If you were one of today's six intrepid riders, congratulations! You now know what it's like to ride in the rain. If you skipped the ride, congratulations on staying warm. We rode just under 25 miles, and that seemed to be enough for everyone. Here are your bullet points of the day:
-- You learned what parts of you get cold, get wet, and get dirty. Long-fingered gloves weren't sufficient for many of us, and Terri's much-appreciated hand warmers only kept a bad situation from getting worse. Here is an interesting article with some reader suggestions for wet-weather gloves, including one tip I'd never considered: "Wear latex surgical gloves inside full-finger winter gloves. The latex doesn't breathe, but it does save your hands from getting cold." (That also could make for some amusing scenes when arriving at and departing rest stops!)
-- If you don't have gear that helps minimize the coldness, wetness, and dirtiness, now you know how you can expand your wardrobe. Remember that ALC discount!
-- You also learned what parts of your bike need extra care. If you had fenders, you learned whether they work well for you. Mine worked very well, and it's reasonably priced and quick to install and uninstall.
-- Could this type of weather happen in June? Possibly. Would we ride in such conditions? My guess is that we probably would. One day of the ride was cancelled once, but the rain was much heavier than what we experienced today. And with the increasingly extreme weather, it seems like anything is possible these days.
-- Your bicycle requires TLC after riding in these conditions. Clean it, dry it, and lube it. But no high-pressure car wash hoses! And I was surprised by how much dirty brake goop I had to wipe from my front rims after the ride.
-- The first couple of miles are the most difficult. After that, you tend to forget that it's raining.
-- Warm, toasty rest stops play games with your mind. I suspect that, had we not stopped at Starbucks at Mile 22, many of us could have kept on going and going without much complaint. But after that refreshing pause, it was oh-so-difficult to get going again; it felt just like the first few miles at the beginning of the day.
What's next? We will try again next Saturday to ride to Pacifica. The weather is still looking a little iffy, and if it's raining again, we'll do the rainy alternate yet again. Details and RSVP here. If we get rained out again next weekend, however, we will not be adjusting the schedule for the remaining rides, so try to find time to keep increasing your distance. (If we start having exceptionally bad luck on multiple weekends, I'll revisit this.)
-- The Expo is tomorrow. The 40-mile route takes us to Pacifica on some of the same roads we were scheduled to ride today, so it's good practice for next weekend.
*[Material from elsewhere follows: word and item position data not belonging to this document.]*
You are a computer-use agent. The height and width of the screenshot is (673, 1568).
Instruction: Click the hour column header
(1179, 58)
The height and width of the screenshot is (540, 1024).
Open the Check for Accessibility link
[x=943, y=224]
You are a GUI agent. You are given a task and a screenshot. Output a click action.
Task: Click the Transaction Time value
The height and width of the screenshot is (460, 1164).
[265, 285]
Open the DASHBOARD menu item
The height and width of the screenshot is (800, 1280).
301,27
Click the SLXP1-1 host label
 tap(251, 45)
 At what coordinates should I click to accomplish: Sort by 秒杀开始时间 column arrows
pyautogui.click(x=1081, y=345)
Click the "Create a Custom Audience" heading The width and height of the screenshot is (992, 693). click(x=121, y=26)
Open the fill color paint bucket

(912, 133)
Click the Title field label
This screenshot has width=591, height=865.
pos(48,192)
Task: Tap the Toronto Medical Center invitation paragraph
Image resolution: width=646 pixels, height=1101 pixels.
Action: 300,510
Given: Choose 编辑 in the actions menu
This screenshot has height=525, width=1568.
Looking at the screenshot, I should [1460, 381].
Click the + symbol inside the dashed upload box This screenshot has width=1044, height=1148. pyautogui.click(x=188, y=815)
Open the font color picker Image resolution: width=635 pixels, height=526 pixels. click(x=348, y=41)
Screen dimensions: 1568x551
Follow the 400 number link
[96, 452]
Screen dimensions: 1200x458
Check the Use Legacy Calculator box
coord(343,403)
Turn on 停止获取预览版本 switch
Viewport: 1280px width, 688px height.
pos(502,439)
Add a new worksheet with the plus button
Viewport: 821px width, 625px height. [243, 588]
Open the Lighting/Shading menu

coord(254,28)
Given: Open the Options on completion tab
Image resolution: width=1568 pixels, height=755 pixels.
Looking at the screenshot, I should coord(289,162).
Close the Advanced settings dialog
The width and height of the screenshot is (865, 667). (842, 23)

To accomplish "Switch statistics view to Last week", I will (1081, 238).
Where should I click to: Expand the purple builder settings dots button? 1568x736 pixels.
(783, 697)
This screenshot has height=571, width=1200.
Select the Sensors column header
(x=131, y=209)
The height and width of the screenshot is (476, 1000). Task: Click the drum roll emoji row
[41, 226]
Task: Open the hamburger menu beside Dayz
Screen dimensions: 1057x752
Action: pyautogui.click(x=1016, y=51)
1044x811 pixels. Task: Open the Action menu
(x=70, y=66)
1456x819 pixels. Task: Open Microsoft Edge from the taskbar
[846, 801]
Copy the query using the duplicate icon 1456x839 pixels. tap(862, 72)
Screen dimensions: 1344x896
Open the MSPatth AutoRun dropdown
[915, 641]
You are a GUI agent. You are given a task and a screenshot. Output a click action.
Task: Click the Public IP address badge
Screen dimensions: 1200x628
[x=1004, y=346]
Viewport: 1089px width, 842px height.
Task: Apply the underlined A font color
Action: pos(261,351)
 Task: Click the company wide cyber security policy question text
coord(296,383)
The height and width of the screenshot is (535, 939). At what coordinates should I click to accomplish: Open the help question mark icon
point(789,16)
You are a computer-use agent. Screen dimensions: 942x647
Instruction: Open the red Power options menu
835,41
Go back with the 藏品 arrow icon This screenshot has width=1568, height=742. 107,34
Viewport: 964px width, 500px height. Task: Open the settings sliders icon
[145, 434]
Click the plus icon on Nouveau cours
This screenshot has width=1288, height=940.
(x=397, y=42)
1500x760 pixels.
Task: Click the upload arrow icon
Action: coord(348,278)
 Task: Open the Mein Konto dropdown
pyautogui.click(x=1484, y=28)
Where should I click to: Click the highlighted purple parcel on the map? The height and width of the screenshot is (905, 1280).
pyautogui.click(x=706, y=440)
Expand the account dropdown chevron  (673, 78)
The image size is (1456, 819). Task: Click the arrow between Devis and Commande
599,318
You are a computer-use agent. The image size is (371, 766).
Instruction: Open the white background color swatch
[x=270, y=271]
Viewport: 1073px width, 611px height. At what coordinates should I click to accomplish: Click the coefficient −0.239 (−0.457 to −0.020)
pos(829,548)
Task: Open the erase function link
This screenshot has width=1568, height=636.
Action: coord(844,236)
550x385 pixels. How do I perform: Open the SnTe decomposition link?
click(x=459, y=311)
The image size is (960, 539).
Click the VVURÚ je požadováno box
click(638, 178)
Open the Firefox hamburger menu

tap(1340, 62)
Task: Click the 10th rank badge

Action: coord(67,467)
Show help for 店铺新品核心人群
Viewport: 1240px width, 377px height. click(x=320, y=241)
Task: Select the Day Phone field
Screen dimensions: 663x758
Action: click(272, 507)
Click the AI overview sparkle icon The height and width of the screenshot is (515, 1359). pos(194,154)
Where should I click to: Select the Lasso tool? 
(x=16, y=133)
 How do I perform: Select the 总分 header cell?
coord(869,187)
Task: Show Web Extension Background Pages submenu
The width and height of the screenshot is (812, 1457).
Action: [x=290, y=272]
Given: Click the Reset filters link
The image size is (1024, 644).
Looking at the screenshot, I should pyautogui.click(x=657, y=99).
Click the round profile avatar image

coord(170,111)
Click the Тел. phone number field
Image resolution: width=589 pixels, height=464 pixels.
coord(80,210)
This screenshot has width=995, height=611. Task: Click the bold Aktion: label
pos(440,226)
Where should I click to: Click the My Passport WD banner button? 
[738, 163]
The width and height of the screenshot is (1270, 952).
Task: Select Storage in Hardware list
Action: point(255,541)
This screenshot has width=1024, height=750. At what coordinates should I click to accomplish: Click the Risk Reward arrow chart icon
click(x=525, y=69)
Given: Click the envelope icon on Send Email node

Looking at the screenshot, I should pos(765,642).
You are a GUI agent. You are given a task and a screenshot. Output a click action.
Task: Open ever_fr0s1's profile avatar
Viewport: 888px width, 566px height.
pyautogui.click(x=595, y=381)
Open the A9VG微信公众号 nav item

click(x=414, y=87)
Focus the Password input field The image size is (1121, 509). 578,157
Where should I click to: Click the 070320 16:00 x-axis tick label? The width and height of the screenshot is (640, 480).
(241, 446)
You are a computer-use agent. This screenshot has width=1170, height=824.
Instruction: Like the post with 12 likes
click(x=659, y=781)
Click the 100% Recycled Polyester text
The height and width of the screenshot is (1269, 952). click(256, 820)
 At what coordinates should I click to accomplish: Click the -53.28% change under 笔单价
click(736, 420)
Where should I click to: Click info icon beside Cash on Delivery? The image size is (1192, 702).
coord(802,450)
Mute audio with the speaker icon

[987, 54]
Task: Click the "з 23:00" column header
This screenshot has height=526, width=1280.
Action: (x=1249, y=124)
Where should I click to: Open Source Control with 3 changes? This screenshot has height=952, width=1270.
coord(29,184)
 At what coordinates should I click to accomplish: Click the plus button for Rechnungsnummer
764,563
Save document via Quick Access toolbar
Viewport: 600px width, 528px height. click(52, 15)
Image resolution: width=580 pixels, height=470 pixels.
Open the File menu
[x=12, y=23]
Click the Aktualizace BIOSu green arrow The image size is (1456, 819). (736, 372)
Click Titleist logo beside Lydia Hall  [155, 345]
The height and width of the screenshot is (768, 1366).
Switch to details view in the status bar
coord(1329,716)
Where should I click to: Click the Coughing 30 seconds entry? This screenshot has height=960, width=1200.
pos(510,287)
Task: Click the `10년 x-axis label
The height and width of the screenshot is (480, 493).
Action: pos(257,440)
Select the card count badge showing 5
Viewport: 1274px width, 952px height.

And don't forget all the other fun stuff at the County Fair building in Golden Gate Park, even if it's raining. Details and RSVP here.
-- Registration for Double Bay Double 2 is open and is almost 40% full already. I'll be talking about DBD2 and will answer your questions Monday night in San Francisco at the Different Spokes San Francisco membership meeting. You don't have to be a member to attend, and everyone gets 20% off that night at Sports Basement Bryant. Here is the info.
-- If you're not already doing so, start making a habit of riding on consecutive days. That's a very important skill for June, and if you can manage at least a couple instances of three days in a row, you'll be way ahead when you get to Quadbuster on Day 3.
That's it for today. Thank you for being part of AIDS/LifeCycle.